# WORK ITEM
Below are the records; print exactly the lines from the one with "Viewport: 992px width, 576px height." through the last, both included, and leave the pictures out.

[Opening INFORMATION SUPPLIED section]

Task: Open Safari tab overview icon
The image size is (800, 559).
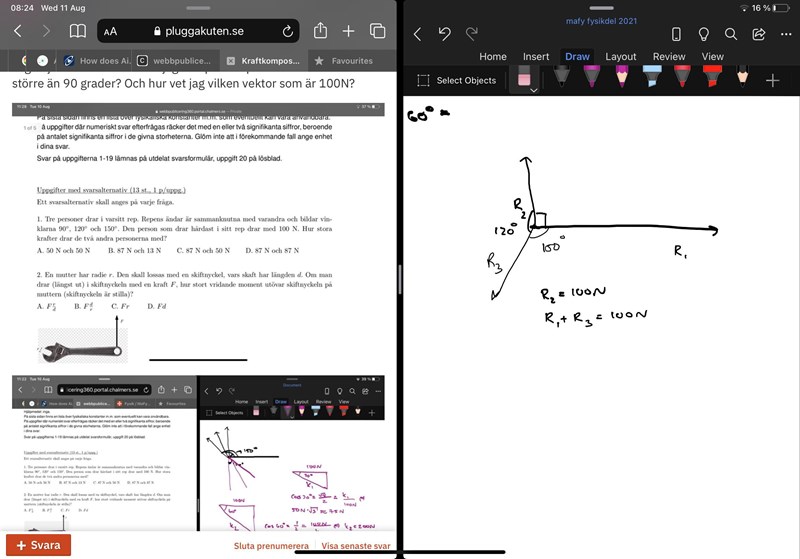Action: (x=377, y=32)
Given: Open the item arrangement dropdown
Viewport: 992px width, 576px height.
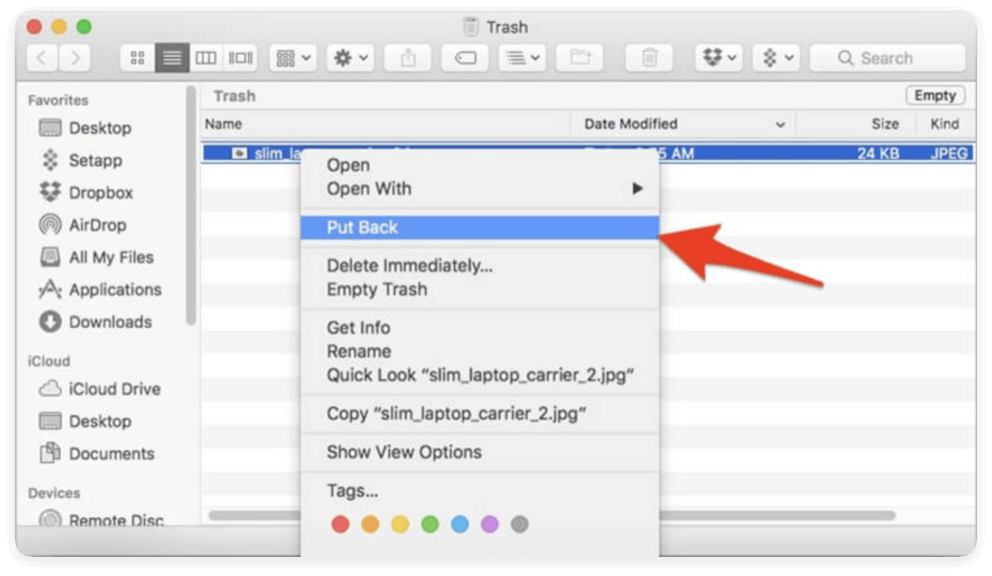Looking at the screenshot, I should pos(293,57).
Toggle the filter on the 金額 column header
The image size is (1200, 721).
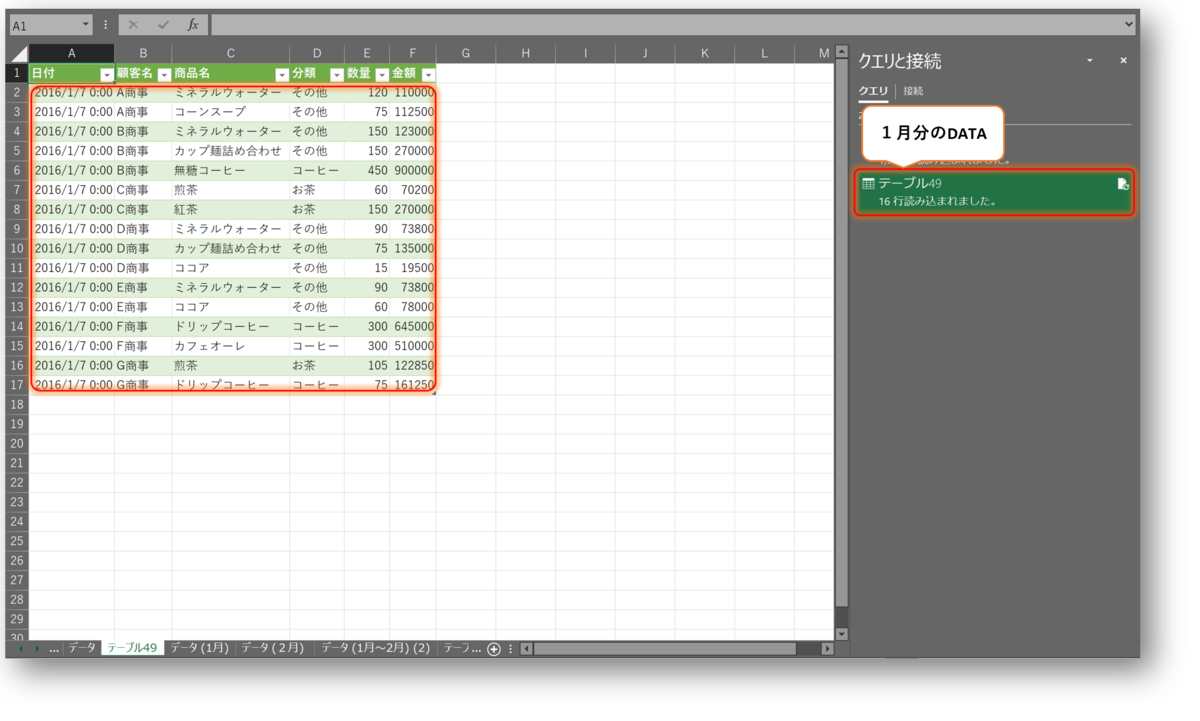426,73
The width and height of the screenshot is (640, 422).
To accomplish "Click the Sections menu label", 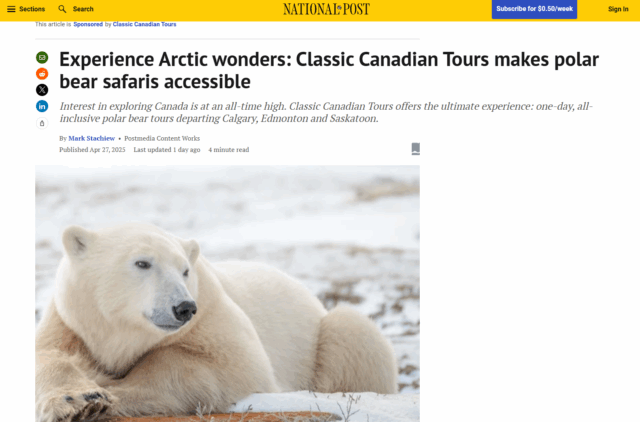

[Closing INFORMATION SUPPLIED section]

# SOLUTION
Viewport: 992px width, 576px height.
Looking at the screenshot, I should pos(293,57).
Toggle the filter on the 金額 column header
The image size is (1200, 721).
426,73
The width and height of the screenshot is (640, 422).
To accomplish "Click the Sections menu label", 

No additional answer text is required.